Sambuca, anice. Vecchia Romagna e Stravecchio Branca. Entrare nel Bar Gran Sasso di via Porta Castello, a due passi dal Vaticano, è come fare un salto nello tempo o solo nello spazio. Hai la sensazione, infatti, di non essere al centro di Roma ma in uno di quei bar di qualche paese sugli Appennini, dove in autunno, alle quattro del pomeriggio, il sole cala velocemente a picco dietro le montagne. Lasciando gli abitanti in balìa di una sera aspra e sincera, come un frutto colto in anticipo.

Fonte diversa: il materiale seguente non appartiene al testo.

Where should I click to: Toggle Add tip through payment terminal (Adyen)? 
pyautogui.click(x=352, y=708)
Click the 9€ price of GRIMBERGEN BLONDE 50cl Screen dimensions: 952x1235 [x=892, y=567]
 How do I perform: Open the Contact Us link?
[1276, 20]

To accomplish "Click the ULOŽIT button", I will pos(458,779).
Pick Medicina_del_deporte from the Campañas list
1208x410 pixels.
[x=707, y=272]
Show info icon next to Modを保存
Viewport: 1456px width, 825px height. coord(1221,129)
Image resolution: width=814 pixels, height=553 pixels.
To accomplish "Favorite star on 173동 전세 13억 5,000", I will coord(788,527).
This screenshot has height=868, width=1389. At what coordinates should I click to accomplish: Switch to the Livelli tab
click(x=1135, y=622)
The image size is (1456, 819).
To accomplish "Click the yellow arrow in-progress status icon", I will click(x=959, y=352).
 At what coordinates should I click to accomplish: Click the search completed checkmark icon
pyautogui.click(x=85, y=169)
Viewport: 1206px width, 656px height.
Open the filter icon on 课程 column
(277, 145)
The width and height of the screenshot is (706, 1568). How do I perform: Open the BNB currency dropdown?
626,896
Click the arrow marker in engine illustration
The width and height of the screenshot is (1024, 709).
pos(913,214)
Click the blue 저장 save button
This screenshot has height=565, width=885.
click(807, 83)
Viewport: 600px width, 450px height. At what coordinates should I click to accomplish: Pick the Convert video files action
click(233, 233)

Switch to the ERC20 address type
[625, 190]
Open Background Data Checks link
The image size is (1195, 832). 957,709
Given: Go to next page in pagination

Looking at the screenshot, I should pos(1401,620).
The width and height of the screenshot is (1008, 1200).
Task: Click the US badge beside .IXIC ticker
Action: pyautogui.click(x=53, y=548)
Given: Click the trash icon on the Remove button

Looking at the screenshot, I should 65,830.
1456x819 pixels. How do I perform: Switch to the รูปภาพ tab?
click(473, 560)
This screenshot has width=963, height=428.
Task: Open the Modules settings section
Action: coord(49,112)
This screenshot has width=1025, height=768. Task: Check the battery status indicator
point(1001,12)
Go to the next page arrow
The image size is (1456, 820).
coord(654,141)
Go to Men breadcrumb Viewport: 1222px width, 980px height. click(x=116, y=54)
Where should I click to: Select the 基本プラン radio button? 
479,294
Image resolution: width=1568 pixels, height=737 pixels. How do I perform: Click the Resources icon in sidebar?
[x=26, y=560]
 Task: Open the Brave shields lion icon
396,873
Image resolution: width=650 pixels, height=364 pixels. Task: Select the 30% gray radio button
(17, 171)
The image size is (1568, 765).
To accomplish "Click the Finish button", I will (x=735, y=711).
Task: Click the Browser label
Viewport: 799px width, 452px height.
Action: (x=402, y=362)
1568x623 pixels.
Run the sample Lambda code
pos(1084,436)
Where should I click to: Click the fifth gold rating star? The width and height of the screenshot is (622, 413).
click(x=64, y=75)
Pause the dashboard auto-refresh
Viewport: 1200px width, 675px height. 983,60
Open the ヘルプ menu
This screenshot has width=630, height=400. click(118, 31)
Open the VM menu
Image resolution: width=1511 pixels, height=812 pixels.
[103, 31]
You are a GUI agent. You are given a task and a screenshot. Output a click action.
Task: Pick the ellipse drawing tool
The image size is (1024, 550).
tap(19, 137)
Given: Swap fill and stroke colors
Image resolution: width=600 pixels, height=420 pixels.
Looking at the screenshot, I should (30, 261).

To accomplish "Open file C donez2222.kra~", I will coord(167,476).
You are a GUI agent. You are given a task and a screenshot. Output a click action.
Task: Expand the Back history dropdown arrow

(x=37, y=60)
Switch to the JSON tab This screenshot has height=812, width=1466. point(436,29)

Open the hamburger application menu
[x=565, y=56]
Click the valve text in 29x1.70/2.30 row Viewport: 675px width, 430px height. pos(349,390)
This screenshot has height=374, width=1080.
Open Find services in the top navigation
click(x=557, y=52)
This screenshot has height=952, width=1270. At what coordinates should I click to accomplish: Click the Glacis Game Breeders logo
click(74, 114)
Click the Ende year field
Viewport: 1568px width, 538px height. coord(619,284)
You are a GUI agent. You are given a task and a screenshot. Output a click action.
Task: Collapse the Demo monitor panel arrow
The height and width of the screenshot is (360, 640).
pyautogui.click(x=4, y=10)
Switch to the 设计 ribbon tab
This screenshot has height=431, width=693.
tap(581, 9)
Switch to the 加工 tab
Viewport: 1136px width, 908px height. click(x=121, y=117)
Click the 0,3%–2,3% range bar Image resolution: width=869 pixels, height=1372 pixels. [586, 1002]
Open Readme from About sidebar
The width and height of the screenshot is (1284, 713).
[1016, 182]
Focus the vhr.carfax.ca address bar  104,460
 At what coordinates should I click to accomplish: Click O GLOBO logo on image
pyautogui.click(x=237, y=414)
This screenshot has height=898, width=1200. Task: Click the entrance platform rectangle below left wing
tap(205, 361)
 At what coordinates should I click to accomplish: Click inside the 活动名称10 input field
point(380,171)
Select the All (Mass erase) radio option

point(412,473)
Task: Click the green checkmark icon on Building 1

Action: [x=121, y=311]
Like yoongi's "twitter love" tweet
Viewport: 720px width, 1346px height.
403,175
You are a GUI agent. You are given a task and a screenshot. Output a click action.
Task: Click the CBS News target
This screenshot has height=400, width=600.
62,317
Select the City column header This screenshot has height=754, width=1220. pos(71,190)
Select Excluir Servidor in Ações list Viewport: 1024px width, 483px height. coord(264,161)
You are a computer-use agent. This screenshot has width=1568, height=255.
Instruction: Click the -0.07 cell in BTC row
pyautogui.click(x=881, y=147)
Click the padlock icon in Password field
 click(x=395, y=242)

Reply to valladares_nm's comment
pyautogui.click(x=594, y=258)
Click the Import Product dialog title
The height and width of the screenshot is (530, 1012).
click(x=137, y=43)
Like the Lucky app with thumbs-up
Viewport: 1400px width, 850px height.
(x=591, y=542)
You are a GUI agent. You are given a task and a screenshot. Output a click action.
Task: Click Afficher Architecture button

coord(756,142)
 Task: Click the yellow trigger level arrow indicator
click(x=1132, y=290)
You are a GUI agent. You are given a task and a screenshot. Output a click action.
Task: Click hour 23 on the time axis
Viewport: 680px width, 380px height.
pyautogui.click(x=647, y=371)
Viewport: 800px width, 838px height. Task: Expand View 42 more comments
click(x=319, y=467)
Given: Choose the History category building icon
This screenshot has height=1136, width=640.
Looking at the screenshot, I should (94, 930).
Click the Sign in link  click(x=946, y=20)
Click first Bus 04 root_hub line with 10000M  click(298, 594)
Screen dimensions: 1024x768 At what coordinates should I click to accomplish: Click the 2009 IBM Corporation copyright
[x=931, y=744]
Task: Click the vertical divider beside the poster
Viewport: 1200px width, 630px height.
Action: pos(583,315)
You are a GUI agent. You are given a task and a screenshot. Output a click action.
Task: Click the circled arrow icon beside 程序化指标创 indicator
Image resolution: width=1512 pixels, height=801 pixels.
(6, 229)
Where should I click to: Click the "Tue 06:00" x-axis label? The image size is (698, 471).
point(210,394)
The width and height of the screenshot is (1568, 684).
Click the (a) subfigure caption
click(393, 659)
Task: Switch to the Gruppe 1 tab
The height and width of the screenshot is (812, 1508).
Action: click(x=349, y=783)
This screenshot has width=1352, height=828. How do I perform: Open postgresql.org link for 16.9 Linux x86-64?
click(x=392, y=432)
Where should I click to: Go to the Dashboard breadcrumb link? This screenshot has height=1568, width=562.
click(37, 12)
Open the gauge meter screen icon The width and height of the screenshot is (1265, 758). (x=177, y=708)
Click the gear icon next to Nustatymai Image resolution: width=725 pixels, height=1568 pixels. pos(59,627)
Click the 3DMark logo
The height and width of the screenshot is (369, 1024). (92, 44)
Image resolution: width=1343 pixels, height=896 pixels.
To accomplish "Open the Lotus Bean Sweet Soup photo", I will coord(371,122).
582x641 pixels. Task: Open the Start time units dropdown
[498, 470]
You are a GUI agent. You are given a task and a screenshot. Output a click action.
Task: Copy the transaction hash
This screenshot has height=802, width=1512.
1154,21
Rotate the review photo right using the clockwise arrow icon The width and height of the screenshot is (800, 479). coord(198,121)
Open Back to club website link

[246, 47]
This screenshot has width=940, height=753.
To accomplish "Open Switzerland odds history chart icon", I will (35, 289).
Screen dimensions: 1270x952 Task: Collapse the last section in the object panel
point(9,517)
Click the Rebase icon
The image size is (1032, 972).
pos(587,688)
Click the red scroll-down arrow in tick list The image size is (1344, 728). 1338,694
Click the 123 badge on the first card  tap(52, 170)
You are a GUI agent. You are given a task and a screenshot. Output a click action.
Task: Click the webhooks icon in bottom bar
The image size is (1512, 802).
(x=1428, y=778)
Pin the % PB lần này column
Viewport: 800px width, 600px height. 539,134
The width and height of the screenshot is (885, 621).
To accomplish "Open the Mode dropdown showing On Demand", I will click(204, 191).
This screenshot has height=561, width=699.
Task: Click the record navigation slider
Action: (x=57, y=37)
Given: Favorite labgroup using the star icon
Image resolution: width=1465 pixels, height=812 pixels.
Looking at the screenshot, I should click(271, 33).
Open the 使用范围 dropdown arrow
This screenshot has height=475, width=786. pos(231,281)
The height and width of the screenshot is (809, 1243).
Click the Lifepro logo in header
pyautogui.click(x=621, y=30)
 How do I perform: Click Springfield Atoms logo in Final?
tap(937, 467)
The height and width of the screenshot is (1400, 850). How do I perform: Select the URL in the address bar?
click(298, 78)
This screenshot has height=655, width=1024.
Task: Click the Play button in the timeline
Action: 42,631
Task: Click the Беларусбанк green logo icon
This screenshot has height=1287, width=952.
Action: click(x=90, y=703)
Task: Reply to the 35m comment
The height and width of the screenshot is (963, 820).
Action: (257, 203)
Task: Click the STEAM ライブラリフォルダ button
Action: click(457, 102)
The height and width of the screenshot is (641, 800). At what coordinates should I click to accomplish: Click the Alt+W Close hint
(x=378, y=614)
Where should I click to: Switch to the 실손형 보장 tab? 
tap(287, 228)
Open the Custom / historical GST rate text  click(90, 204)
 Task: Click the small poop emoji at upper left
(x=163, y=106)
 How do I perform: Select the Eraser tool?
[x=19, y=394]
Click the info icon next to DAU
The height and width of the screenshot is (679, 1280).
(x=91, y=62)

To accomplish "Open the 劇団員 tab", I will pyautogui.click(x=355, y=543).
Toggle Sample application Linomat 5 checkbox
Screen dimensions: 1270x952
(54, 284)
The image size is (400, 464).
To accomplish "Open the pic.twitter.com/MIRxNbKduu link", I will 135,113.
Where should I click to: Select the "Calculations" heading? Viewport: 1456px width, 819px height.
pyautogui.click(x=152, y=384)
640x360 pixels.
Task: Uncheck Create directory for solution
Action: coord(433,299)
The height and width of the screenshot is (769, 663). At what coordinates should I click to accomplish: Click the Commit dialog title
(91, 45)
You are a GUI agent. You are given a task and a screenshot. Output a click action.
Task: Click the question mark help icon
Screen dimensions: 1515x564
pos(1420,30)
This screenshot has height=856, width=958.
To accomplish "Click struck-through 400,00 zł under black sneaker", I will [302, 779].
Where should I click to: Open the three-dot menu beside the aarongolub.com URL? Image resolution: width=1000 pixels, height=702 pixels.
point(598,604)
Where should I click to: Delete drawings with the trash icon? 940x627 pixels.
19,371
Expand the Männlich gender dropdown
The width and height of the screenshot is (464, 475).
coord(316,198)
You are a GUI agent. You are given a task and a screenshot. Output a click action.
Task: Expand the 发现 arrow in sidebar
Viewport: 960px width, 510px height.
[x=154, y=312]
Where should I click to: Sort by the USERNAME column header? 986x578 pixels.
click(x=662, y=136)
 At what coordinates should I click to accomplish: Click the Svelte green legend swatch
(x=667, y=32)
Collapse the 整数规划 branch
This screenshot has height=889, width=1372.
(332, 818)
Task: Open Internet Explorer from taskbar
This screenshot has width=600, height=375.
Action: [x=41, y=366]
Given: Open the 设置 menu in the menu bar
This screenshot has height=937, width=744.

Capita in questo giorni di caldo ostinato di desiderare l’autunno: i primi freddi, le giornate uggiose, le foglie che ingialliscono. L’odore del mosto e delle caldarroste. A pensarci bene non si tratta solo di un desiderio ma persino di un’esigenza. E’ innanzitutto il corpo che, come un albero, reclama il mutamento. Il cambio di stagione. E’ sazio di questa lenta luce dei tropici.

E’ così vaghiamo per la città alla ricerca di un altro meridiano o più semplicemente di un poco d’ombra. Persistente come certi ghiacciai sopra i duemila. Certo, ci sono i parchi, le ville… Ma persino lì l’estate, indugia, guadagna tempo. Con l’obiettivo forse di non rispettare gli impegni presi. Di ingannarci.